Jamal seketika bangkit begitu sadar namanya dipanggil. Jamal pun segera mencuri waktu untuk merapikan diri seadanya tanpa berani beradu pandang dengan wanita itu. Untuknya, saat ini adalah bagaimana bisa diterima bekerja.
Seperti kerbau, Jamal mengikuti ayunan megol wanita itu menuju ruangan dalam.

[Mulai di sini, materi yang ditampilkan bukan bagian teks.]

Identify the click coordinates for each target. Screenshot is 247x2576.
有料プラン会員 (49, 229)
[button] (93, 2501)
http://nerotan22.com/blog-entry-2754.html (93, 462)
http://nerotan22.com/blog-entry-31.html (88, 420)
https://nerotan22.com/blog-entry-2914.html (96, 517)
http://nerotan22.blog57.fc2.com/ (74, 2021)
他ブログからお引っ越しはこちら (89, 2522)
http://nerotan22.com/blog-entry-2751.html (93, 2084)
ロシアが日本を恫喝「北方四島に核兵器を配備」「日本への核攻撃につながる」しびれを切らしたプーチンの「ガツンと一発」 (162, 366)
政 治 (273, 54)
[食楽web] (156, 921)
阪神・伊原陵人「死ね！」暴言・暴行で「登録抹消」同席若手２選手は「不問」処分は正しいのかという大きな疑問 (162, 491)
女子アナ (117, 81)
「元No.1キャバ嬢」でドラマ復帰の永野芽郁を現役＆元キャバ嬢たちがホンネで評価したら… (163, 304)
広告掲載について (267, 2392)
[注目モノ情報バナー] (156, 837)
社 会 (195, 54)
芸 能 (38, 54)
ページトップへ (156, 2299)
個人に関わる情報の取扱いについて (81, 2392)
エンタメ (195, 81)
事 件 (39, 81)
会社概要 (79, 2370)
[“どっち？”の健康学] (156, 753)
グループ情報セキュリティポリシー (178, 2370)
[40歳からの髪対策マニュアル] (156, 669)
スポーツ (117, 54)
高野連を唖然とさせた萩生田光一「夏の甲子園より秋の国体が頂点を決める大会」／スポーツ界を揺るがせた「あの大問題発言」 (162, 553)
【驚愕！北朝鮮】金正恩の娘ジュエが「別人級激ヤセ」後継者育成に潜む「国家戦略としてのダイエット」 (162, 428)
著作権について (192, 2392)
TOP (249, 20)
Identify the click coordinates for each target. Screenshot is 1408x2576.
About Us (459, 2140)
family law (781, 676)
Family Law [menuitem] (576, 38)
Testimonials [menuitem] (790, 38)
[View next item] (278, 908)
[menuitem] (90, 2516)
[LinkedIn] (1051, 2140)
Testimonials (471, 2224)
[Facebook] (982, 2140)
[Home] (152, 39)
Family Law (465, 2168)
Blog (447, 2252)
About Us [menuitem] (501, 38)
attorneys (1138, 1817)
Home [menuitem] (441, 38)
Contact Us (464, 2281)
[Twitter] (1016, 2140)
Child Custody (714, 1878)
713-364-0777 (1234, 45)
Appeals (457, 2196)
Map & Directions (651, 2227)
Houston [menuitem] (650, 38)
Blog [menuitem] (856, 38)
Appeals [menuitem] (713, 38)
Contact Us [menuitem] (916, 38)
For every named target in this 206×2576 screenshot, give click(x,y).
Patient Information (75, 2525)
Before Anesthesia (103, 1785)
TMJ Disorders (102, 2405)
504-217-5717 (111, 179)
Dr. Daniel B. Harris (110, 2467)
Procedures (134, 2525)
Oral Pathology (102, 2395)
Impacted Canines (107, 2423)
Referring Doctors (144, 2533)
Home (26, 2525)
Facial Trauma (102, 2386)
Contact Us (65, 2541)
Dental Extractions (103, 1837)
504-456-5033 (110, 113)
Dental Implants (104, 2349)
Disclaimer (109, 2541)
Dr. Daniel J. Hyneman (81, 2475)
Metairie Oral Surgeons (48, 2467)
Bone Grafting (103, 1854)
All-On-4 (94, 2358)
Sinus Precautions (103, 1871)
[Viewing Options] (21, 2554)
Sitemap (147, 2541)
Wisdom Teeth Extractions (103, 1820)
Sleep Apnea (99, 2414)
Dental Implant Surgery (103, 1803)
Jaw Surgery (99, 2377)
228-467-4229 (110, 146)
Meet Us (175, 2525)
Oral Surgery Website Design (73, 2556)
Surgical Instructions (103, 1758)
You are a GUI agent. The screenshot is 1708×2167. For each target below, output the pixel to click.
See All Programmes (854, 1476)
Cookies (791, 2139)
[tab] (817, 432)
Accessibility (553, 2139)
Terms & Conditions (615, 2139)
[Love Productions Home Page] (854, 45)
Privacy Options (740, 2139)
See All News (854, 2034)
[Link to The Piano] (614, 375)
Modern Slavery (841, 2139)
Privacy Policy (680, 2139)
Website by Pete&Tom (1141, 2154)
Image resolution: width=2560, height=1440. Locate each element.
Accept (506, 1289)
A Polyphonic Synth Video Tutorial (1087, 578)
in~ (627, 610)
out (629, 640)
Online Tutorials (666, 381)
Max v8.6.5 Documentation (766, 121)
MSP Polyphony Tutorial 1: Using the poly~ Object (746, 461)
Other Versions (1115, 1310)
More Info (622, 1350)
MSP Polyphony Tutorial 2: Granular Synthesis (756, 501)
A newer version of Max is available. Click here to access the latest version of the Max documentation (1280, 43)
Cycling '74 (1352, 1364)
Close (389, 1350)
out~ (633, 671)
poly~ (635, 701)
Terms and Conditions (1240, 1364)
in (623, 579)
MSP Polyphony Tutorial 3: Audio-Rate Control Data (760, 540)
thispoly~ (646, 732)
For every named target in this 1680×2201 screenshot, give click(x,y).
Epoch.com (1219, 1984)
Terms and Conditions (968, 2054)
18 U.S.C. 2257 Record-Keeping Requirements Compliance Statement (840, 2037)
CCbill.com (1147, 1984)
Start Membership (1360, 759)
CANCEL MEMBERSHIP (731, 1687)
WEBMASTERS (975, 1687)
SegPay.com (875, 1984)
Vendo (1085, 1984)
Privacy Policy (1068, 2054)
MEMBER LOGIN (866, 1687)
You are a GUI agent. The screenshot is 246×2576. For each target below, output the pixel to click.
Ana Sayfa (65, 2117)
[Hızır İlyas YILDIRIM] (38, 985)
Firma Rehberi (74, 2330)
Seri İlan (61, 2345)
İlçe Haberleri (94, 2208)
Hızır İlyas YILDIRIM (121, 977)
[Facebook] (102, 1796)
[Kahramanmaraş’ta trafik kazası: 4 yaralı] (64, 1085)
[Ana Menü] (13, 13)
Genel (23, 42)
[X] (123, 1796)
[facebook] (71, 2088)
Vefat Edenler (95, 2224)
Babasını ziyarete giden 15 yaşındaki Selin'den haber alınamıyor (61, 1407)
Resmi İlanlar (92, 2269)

“Cuma SMU?” ucap wanita itu, sinis. Matanya sangat tak bersahabat, seakan manusia yang berdiri di depannya hanya seonggok bangkai. Dagu orang ini diangkat sangat tinggi, garis bibirnya hanya berupa seringai. Mendengar pertanyaan itu, Jamal hanya menganggukkan kepala pelan. Suaranya tak keluar.
Melihat tak bersahabatnya orang ini membuat Jamal seperti bekicot disiram garam, mengkerut dalam cangkangnya.
“Kamu tahu, lowongan untuk lulusan SMU hanya untuk cleaning service, itu pun sudah sangat penuh, sepertinya kamu harus menunggu kesempatan lain.” Orang itu menjatuhkan map lamaran Jamal seenaknya di atas meja. Setelah itu bibirnya terkunci rapat.
Jamal masih menunggu beberapa detik, berharap orang itu memberi kata-kata lain. Tapi, setelah yakin yang diharapkannya hanya sia-sia, Jamal mengarahkan langkahnya ke pintu keluar.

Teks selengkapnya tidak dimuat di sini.